== Entries taken from a collection ==

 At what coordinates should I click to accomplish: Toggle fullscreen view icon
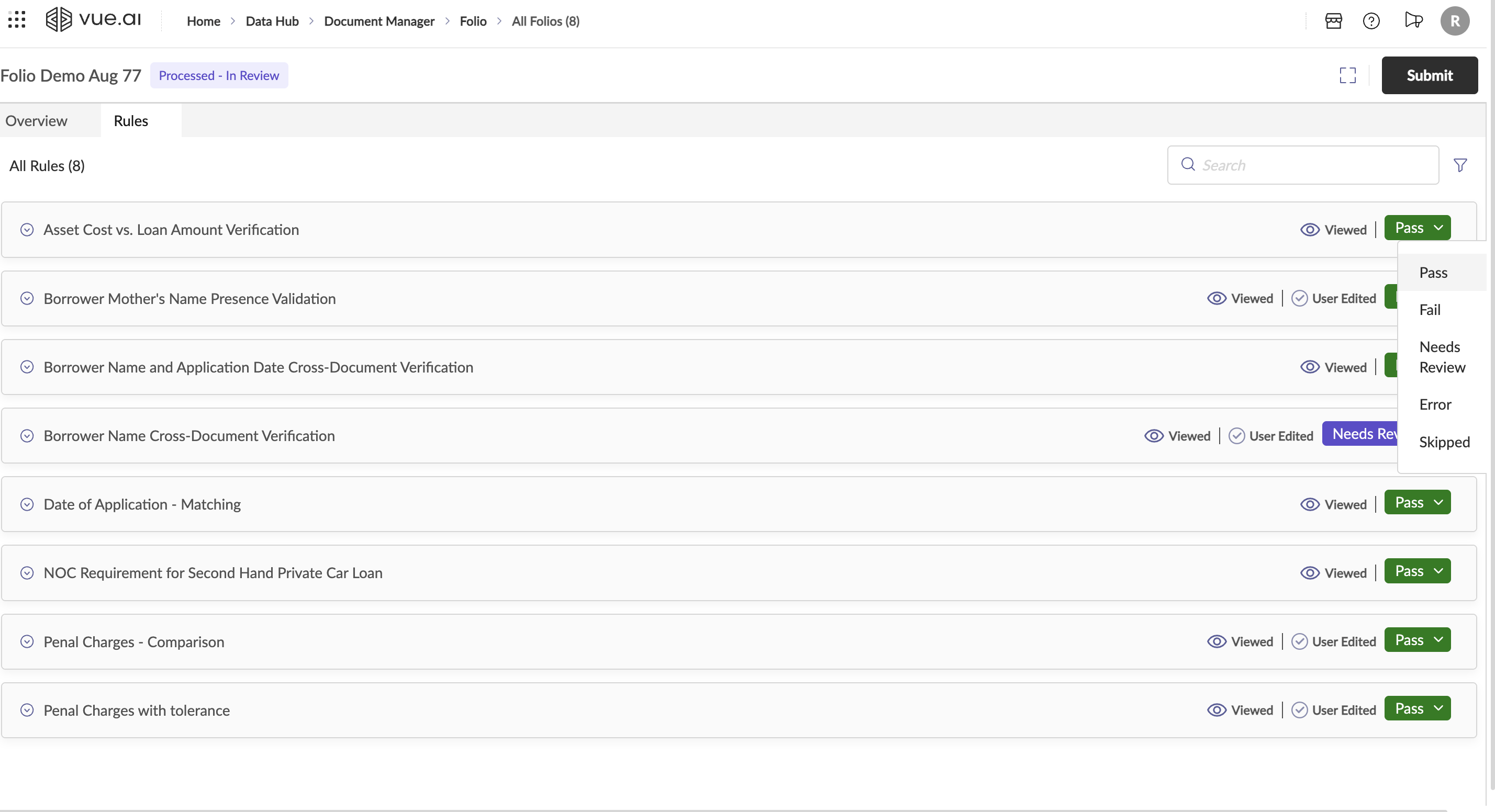[x=1347, y=75]
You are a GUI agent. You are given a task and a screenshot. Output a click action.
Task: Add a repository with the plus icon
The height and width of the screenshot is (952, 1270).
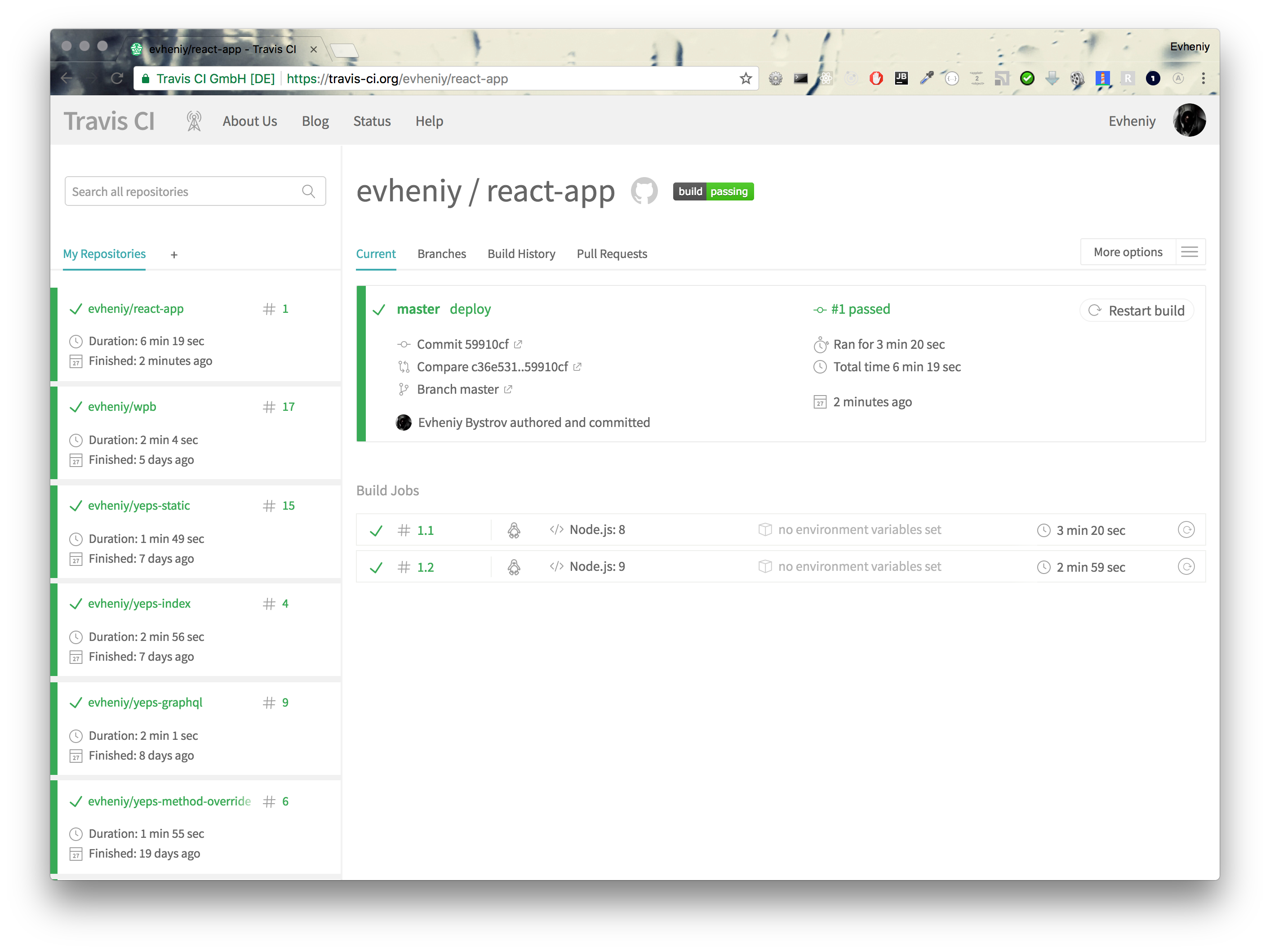173,254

== EXERCISE REQUIREMENTS ==
The entries above should be reproduced exactly, without their pictures.

== ANSWER SECTION ==
 At what coordinates should I click to accomplish: Toggle fullscreen view icon
[x=1347, y=75]
You are a GUI agent. You are given a task and a screenshot. Output a click action.
Task: Add a repository with the plus icon
The height and width of the screenshot is (952, 1270).
173,254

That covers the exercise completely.